Nonradical induced degradation of bisphenol AF by NaBiO3 coupled peroxymonosulfate process: Performance and mechanism

Abstract

It has been shown previously that the NaBiO3 (NBO) could efficiently photocatalytically degrade organic contaminants because of its excellent photocatalytic property. In this study, we proposed a heterogeneous catalytic system of NBO for peroxymonosulfate (PMS) without light irradiation. The results showed that NBO/PMS exhibited excellent performance toward bisphenol AF (BPAF) degradation and mineralization.
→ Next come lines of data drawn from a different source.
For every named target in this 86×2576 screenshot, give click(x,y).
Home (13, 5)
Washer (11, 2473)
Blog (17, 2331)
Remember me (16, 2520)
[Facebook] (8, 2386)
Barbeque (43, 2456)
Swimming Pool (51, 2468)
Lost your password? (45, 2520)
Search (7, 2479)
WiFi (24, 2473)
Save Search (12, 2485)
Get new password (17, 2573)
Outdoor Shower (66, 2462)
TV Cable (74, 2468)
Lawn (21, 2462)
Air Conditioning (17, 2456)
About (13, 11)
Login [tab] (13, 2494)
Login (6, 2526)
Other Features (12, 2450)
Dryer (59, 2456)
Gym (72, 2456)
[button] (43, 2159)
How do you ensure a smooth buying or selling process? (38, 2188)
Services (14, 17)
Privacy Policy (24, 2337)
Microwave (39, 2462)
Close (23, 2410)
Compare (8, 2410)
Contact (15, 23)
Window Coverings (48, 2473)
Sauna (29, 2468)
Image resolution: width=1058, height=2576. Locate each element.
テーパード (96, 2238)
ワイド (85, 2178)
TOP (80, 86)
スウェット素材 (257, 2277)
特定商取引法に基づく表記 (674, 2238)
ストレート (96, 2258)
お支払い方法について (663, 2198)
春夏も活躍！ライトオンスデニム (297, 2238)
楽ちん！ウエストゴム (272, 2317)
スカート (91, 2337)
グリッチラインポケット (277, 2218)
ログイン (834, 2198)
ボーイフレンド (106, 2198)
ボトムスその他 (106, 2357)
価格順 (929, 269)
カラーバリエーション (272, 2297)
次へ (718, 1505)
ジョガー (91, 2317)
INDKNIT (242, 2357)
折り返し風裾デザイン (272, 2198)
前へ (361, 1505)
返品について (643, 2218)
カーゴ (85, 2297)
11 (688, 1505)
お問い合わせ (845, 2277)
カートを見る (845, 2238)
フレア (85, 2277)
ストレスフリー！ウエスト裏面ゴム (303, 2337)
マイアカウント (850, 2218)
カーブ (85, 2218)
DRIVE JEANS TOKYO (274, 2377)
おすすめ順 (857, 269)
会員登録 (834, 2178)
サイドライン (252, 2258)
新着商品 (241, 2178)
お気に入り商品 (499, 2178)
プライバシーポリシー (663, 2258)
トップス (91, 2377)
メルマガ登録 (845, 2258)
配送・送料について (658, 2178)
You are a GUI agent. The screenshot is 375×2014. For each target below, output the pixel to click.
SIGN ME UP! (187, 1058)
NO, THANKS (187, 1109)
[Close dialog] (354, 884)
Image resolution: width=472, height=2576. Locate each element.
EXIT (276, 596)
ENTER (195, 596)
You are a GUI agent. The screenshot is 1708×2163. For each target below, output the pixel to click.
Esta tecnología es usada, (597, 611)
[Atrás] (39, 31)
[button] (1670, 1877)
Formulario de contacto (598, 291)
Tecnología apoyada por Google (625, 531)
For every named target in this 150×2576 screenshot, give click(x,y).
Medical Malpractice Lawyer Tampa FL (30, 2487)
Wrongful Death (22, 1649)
The effectiveness of the NBO/PMS system was also investigated in different multicomponent systems. The effects of initial pH, NBO dosages, and PMS concentration for BPAF degradation were also investigated. Radical quenching experiments combined with electron spin resonance analysis indicated that singlet oxygen (1O2) was the main reactive oxygen species, and ·SO4- and ·OH– radicals participated in the process. X-ray photoelectron spectroscopy revealed the main catalytic mechanism: lattice oxygen (Ovac) was extruded during the transformation of Bi(V) to Bi(III) to form and activate oxygen (O*), and the generated O* between the [BiO6] regular octahedral layers reacted with PMS on the NBO surface to form 1O2. Based on the results of the Bi element, it is suggested that the activation process proceeded through electron transfer from NBO to PMS. The stability of NBO and applicability of the NBO/PMS system in a natural water environment were explored. This work provides a novel approach to PMS activation and the potential use of NBO for the decontamination of organic pollutants.